#### The task:
Every record below should be printed exactly as given.

#### Pixel coordinate grounding data:
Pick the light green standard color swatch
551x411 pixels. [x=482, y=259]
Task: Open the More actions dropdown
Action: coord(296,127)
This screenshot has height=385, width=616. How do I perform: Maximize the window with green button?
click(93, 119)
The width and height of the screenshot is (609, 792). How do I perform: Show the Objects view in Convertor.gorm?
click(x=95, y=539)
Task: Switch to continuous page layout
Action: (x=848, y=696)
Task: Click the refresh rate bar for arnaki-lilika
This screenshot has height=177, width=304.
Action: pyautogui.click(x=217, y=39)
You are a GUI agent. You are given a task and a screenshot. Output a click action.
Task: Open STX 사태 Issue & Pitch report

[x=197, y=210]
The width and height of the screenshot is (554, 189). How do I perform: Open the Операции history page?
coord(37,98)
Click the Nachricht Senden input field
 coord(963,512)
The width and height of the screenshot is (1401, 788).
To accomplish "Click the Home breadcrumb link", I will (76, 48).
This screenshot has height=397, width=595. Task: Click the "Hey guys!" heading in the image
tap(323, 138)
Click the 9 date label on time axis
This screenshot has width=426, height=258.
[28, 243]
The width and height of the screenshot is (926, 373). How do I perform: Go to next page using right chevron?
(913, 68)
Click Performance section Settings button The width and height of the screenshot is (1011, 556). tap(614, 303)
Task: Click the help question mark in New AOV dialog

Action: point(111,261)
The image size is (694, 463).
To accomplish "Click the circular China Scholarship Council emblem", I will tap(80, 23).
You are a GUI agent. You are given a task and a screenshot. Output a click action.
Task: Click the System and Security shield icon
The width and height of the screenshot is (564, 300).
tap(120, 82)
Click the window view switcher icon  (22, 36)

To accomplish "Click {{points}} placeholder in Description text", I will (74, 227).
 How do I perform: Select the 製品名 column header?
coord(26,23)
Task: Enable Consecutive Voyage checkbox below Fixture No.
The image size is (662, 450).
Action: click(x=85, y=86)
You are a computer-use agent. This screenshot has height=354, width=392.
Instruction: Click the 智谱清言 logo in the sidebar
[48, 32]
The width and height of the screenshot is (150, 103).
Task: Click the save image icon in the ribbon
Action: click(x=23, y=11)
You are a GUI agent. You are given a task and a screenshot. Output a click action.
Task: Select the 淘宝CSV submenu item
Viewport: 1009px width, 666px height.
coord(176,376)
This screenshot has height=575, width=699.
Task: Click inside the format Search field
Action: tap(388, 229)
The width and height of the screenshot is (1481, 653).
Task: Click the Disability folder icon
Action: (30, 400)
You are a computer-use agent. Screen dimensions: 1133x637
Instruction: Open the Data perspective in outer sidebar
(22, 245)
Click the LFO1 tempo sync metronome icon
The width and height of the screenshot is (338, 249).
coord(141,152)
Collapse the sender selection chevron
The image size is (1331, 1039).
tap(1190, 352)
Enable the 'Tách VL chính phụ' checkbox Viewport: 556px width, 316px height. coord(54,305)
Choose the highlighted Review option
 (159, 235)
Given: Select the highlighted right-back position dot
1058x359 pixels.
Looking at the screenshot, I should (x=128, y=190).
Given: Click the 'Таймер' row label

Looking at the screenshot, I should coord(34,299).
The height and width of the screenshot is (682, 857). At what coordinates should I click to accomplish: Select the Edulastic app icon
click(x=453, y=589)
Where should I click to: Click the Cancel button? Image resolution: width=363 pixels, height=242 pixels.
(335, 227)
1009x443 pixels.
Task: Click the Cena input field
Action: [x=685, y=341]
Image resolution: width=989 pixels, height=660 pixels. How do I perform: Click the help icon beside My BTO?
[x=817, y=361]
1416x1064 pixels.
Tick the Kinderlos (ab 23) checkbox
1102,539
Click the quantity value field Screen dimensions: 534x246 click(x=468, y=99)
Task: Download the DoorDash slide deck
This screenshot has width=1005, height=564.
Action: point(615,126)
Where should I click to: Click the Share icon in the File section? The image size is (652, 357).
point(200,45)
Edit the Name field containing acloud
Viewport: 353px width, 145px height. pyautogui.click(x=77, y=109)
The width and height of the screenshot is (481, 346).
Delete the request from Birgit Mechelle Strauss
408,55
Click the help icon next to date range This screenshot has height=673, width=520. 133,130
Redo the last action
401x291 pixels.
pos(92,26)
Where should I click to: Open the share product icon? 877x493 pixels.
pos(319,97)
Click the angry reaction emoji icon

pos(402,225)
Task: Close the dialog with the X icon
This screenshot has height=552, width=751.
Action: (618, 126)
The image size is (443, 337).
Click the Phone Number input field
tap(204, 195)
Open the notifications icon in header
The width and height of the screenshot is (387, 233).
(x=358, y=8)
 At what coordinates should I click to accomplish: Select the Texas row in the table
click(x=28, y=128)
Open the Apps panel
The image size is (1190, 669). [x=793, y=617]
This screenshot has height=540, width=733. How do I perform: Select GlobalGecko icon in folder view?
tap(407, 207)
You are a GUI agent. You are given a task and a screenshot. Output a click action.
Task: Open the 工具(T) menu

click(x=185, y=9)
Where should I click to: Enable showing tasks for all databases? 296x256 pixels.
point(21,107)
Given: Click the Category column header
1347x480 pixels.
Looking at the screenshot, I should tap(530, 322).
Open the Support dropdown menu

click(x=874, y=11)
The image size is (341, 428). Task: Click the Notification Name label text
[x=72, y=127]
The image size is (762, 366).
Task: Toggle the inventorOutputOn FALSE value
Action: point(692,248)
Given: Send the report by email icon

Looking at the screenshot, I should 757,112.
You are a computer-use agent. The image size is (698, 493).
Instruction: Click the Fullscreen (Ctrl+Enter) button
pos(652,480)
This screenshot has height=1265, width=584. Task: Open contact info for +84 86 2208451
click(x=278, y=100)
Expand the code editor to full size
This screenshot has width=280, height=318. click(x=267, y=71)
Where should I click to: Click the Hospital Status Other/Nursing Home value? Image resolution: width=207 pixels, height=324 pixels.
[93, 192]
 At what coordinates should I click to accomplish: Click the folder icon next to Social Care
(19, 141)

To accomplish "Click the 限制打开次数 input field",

#### Output of the exercise:
Pick the light green standard color swatch
551x411 pixels. [x=482, y=259]
Task: Open the More actions dropdown
Action: coord(296,127)
This screenshot has height=385, width=616. How do I perform: Maximize the window with green button?
click(93, 119)
The width and height of the screenshot is (609, 792). How do I perform: Show the Objects view in Convertor.gorm?
click(x=95, y=539)
Task: Switch to continuous page layout
Action: (x=848, y=696)
Task: Click the refresh rate bar for arnaki-lilika
This screenshot has height=177, width=304.
Action: pyautogui.click(x=217, y=39)
You are a GUI agent. You are given a task and a screenshot. Output a click action.
Task: Open STX 사태 Issue & Pitch report

[x=197, y=210]
The width and height of the screenshot is (554, 189). How do I perform: Open the Операции history page?
coord(37,98)
Click the Nachricht Senden input field
 coord(963,512)
The width and height of the screenshot is (1401, 788).
To accomplish "Click the Home breadcrumb link", I will (76, 48).
This screenshot has height=397, width=595. Task: Click the "Hey guys!" heading in the image
tap(323, 138)
Click the 9 date label on time axis
This screenshot has width=426, height=258.
[28, 243]
The width and height of the screenshot is (926, 373). How do I perform: Go to next page using right chevron?
(913, 68)
Click Performance section Settings button The width and height of the screenshot is (1011, 556). tap(614, 303)
Task: Click the help question mark in New AOV dialog

Action: point(111,261)
The image size is (694, 463).
To accomplish "Click the circular China Scholarship Council emblem", I will tap(80, 23).
You are a GUI agent. You are given a task and a screenshot. Output a click action.
Task: Click the System and Security shield icon
The width and height of the screenshot is (564, 300).
tap(120, 82)
Click the window view switcher icon  (22, 36)

To accomplish "Click {{points}} placeholder in Description text", I will (74, 227).
 How do I perform: Select the 製品名 column header?
coord(26,23)
Task: Enable Consecutive Voyage checkbox below Fixture No.
The image size is (662, 450).
Action: click(x=85, y=86)
You are a computer-use agent. This screenshot has height=354, width=392.
Instruction: Click the 智谱清言 logo in the sidebar
[48, 32]
The width and height of the screenshot is (150, 103).
Task: Click the save image icon in the ribbon
Action: click(x=23, y=11)
You are a GUI agent. You are given a task and a screenshot. Output a click action.
Task: Select the 淘宝CSV submenu item
Viewport: 1009px width, 666px height.
coord(176,376)
This screenshot has height=575, width=699.
Task: Click inside the format Search field
Action: tap(388, 229)
The width and height of the screenshot is (1481, 653).
Task: Click the Disability folder icon
Action: (30, 400)
You are a computer-use agent. Screen dimensions: 1133x637
Instruction: Open the Data perspective in outer sidebar
(22, 245)
Click the LFO1 tempo sync metronome icon
The width and height of the screenshot is (338, 249).
coord(141,152)
Collapse the sender selection chevron
The image size is (1331, 1039).
tap(1190, 352)
Enable the 'Tách VL chính phụ' checkbox Viewport: 556px width, 316px height. coord(54,305)
Choose the highlighted Review option
 (159, 235)
Given: Select the highlighted right-back position dot
1058x359 pixels.
Looking at the screenshot, I should (x=128, y=190).
Given: Click the 'Таймер' row label

Looking at the screenshot, I should coord(34,299).
The height and width of the screenshot is (682, 857). At what coordinates should I click to accomplish: Select the Edulastic app icon
click(x=453, y=589)
Where should I click to: Click the Cancel button? Image resolution: width=363 pixels, height=242 pixels.
(335, 227)
1009x443 pixels.
Task: Click the Cena input field
Action: [x=685, y=341]
Image resolution: width=989 pixels, height=660 pixels. How do I perform: Click the help icon beside My BTO?
[x=817, y=361]
1416x1064 pixels.
Tick the Kinderlos (ab 23) checkbox
1102,539
Click the quantity value field Screen dimensions: 534x246 click(x=468, y=99)
Task: Download the DoorDash slide deck
This screenshot has width=1005, height=564.
Action: point(615,126)
Where should I click to: Click the Share icon in the File section? The image size is (652, 357).
point(200,45)
Edit the Name field containing acloud
Viewport: 353px width, 145px height. pyautogui.click(x=77, y=109)
The width and height of the screenshot is (481, 346).
Delete the request from Birgit Mechelle Strauss
408,55
Click the help icon next to date range This screenshot has height=673, width=520. 133,130
Redo the last action
401x291 pixels.
pos(92,26)
Where should I click to: Open the share product icon? 877x493 pixels.
pos(319,97)
Click the angry reaction emoji icon

pos(402,225)
Task: Close the dialog with the X icon
This screenshot has height=552, width=751.
Action: (618, 126)
The image size is (443, 337).
Click the Phone Number input field
tap(204, 195)
Open the notifications icon in header
The width and height of the screenshot is (387, 233).
(x=358, y=8)
 At what coordinates should I click to accomplish: Select the Texas row in the table
click(x=28, y=128)
Open the Apps panel
The image size is (1190, 669). [x=793, y=617]
This screenshot has height=540, width=733. How do I perform: Select GlobalGecko icon in folder view?
tap(407, 207)
You are a GUI agent. You are given a task and a screenshot. Output a click action.
Task: Open the 工具(T) menu

click(x=185, y=9)
Where should I click to: Enable showing tasks for all databases? 296x256 pixels.
point(21,107)
Given: Click the Category column header
1347x480 pixels.
Looking at the screenshot, I should tap(530, 322).
Open the Support dropdown menu

click(x=874, y=11)
The image size is (341, 428). Task: Click the Notification Name label text
[x=72, y=127]
The image size is (762, 366).
Task: Toggle the inventorOutputOn FALSE value
Action: point(692,248)
Given: Send the report by email icon

Looking at the screenshot, I should 757,112.
You are a computer-use agent. The image size is (698, 493).
Instruction: Click the Fullscreen (Ctrl+Enter) button
pos(652,480)
This screenshot has height=1265, width=584. Task: Open contact info for +84 86 2208451
click(x=278, y=100)
Expand the code editor to full size
This screenshot has width=280, height=318. click(x=267, y=71)
Where should I click to: Click the Hospital Status Other/Nursing Home value? Image resolution: width=207 pixels, height=324 pixels.
[93, 192]
 At what coordinates should I click to accomplish: Click the folder icon next to Social Care
(19, 141)

To accomplish "Click the 限制打开次数 input field",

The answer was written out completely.